A camera-driven, voice-aware gesture OS for macOS. Move the cursor with your finger, click with a wink, scroll by squinting + waving your hand, copy with a head nod, dictate with prayer hands, talk to your computer like Jarvis with "Hey Wonder" — all without touching the trackpad.
Built for RSI relief, and because it's fun.
Started as "what if I could browse the web through facial expressions." Became something the author actually uses every day with sore wrists.

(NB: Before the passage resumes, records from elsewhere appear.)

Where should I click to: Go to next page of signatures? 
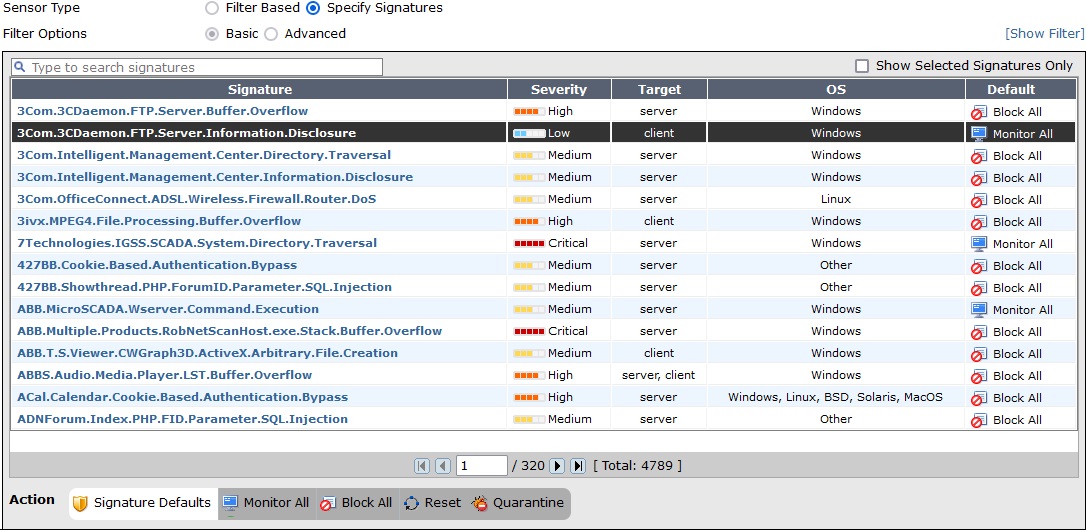click(x=557, y=466)
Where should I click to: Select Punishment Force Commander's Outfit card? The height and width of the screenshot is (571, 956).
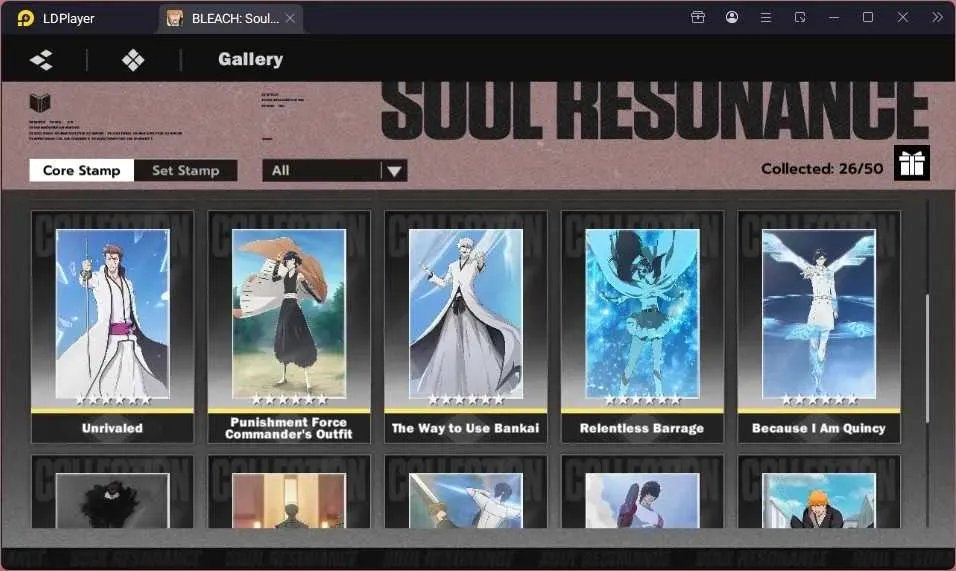289,327
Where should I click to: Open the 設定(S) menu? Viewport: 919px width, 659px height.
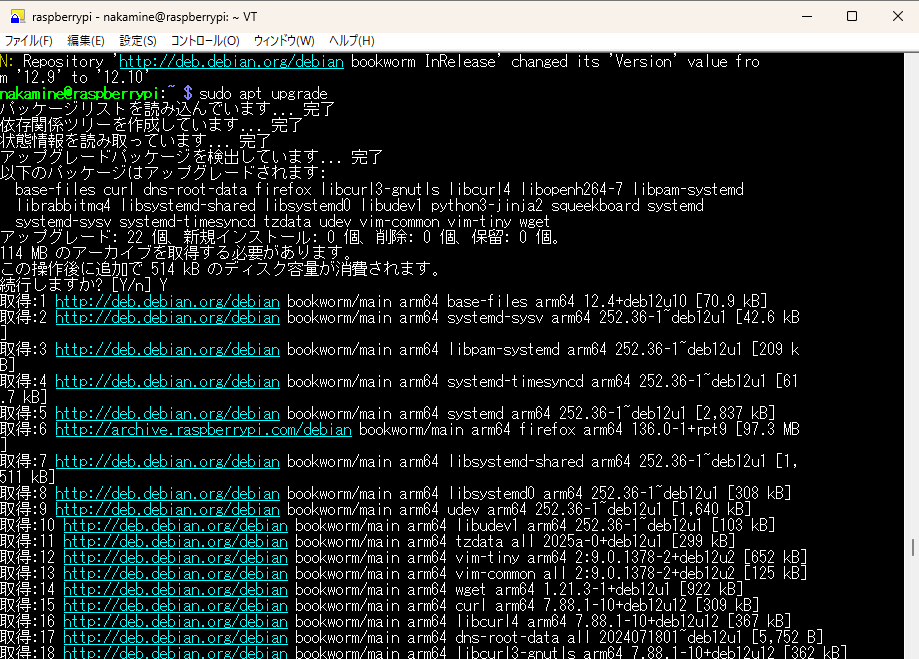[x=138, y=41]
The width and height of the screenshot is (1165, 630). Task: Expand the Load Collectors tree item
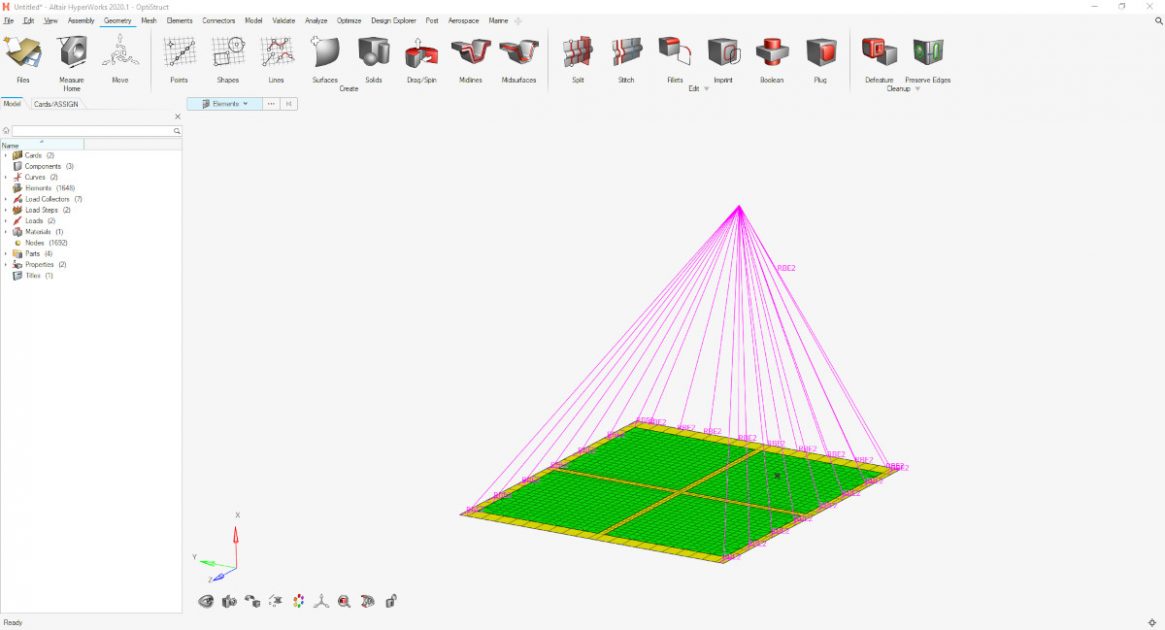click(8, 198)
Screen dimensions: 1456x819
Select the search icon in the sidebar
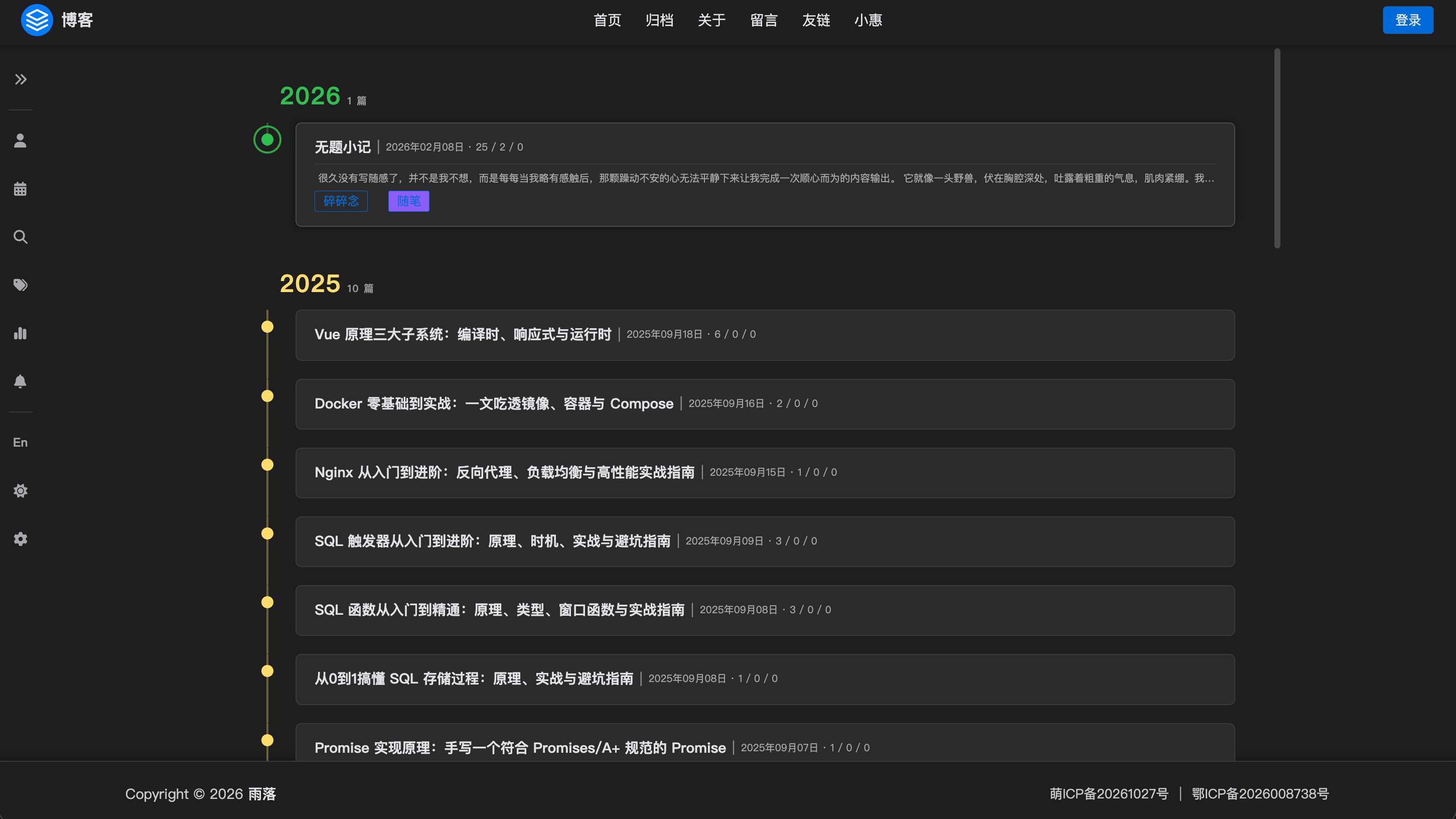(21, 237)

git clone https://github.com/jackmielke/handsfree.git
cd handsfree
./setup.sh # creates .venv, installs deps
.venv/bin/python browser_viewer.pyOpen http://localhost:8765 — the Control Center opens automatically. First launch downloads the MediaPipe face + hand landmarker models (~10 MB).
The pages you'll use:
| URL | What it is |
|---|---|
/ |
Control Center — pointing/click method, scroll, voice, experiments |
/vision |
🔬 Vision Lab — every blendshape, gesture, and voice transcript live |
/boxing |
🥊 Muay Thai mode — punch a target, take counter-punches |
macOS will prompt for Camera, Microphone, Accessibility, and
Input Monitoring the first time. Grant all of them to the Terminal app
you launched from — TCC permissions follow the parent process, not Python
itself. There's also a Wonder.app bundle in the project that exposes the
right Info.plist usage descriptions; opening it once gives you a single place
to grant Speech Recognition for the Apple Speech engine.
| Method | How |
|---|---|
| finger | point with your right index — wrist to fingertip vector drives the cursor (default) |
| head | head pose (yaw + pitch); subtle and good once calibrated |
| gaze | eye iris position; experimental |
Cursor traverses all monitors correctly via CGWarpMouseCursorPosition,
and re-probes the virtual desktop bounds every 3 seconds so newly-plugged-in
displays become reachable without restarting.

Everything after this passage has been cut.